N.A.: Première fanfic sur Salut les Geeks concernant le Patron et le Geek. Très courte mais ça a juste jailli de mon esprit, il fallait que je l'écrive. Peut-être qu'elle pourra me servir de point de démarrage pour une fiction plus longue plus tard. En tout cas, n'hésitez pas à me dire ce que vous en pensez :)

Disclamer: Mathieu Sommet, son émission et ses personnalités multiples ne m'appartiennent pas, ce qui est bien dommage.

Allongé sur son lit, une main derrière sa tête et l'autre dans son fût, le Patron soupira de contentement. Que la vie était belle, tout de même, lorsqu'on était libre et qu'on s'appelait le Patron !
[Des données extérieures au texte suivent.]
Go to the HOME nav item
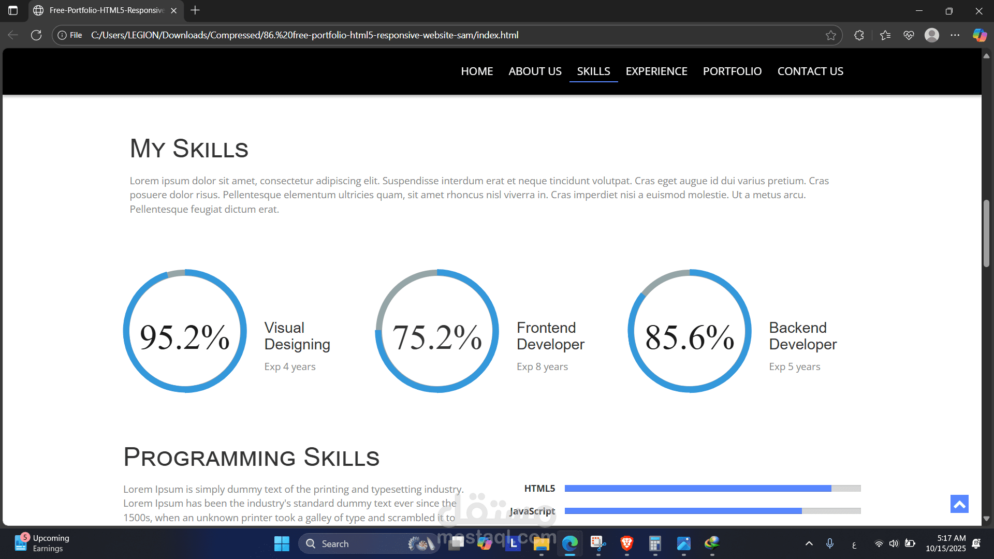Screen dimensions: 994x559 point(477,71)
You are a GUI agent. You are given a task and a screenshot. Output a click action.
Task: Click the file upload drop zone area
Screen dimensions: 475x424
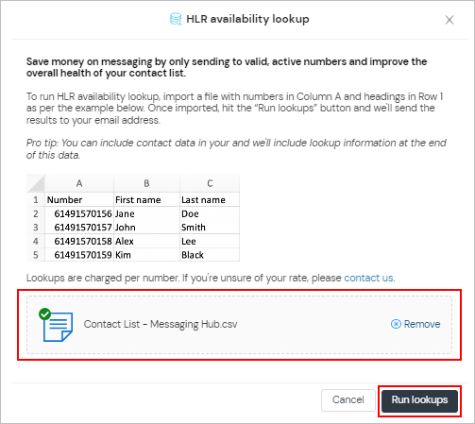coord(239,325)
Derrière la porte, il n'entendait presque rien, si ce n'était les borborygmes de l'autre drogué et les marmonnements de son Créateur qui semblait –pour ne pas changer – se parler à lui-même. Son Créateur. Il grimaça. Il n'avait rien contre lui personnellement. Mathieu était un mec relativement laxiste, et lui passait énormément de choses. De toutes façons, après un passage douloureusement mémorable dans la quasi-totalité des prisons d'Europe de l'Est, une maison où il était nourri, logé, blanchi et copieusement fourni en prostituées de tous horizons était une bénédiction.
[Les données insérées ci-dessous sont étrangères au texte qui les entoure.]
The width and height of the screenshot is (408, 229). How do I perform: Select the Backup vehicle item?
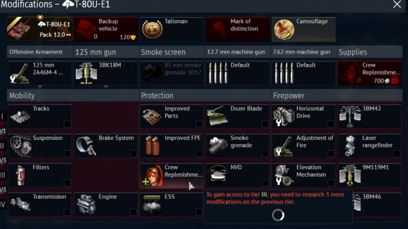point(106,29)
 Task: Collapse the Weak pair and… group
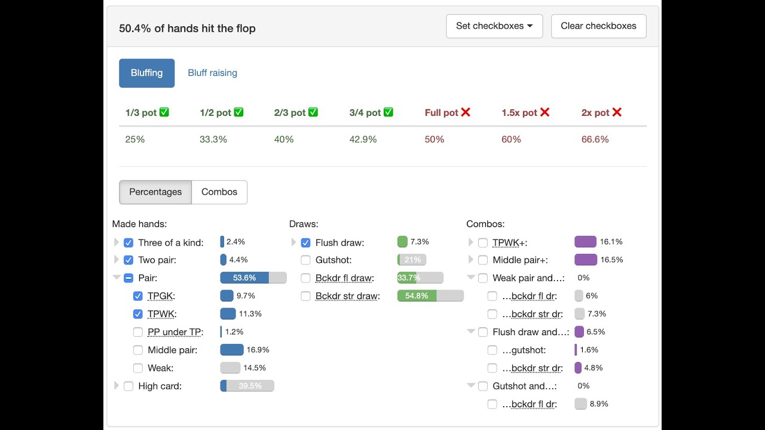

Mais, le prix à payer… Ses doigts se resserrèrent inconsciemment autour de ses cheveux. Il n'existait pas réellement ici. Peut-être n'avait-il même jamais réellement existé, nulle part. Peut-être tout ce qu'il prenait pour des souvenirs n'était que des produits de l'imagination malade de ce youtubeur à deux balles. Peut-être.
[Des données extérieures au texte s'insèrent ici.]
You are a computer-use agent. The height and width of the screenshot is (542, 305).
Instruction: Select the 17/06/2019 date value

Lorsque le Prof vivait encore, il avait l'habitude de sortir des masses de théories loufoques pour expliquer leurs existences, certaines comportant des dimensions parallèles et des dinosaures chrétiens. Ce qui collait une migraine d'enfer au Patron qui finissait toujours par le menacer de le faire taire définitivement. Il éprouvait par ailleurs un profond malaise à l'écoute de ces théories même s'il essayait de s'en cacher. De la même manière, il évitait d'y penser la plupart du temps. L'idée d'être entièrement dépendant du bon vouloir d'une seule personne, surtout aussi pathétique et pudibonde –selon ses standards – que ce gamin faisant des vidéos sur Internet, était terrifiante. Par chance, être à la tête d'une bonne centaine de bordels un peu partout dans le monde offrait un grand nombre de distractions.

Pourquoi y pensait-il donc ce soir-là, seul dans ce réduit que cet odieux gamin osait appeler « chambre » ? Il grogna de frustration en se rappelant la cause de son apathie. Encore ce fichu gamin bien sûr et ses règles à la con. Pas de putes le vendredi soir. Et puis quoi encore ? Bientôt il demanderait qu'il arrête de fumer dans l'appartement.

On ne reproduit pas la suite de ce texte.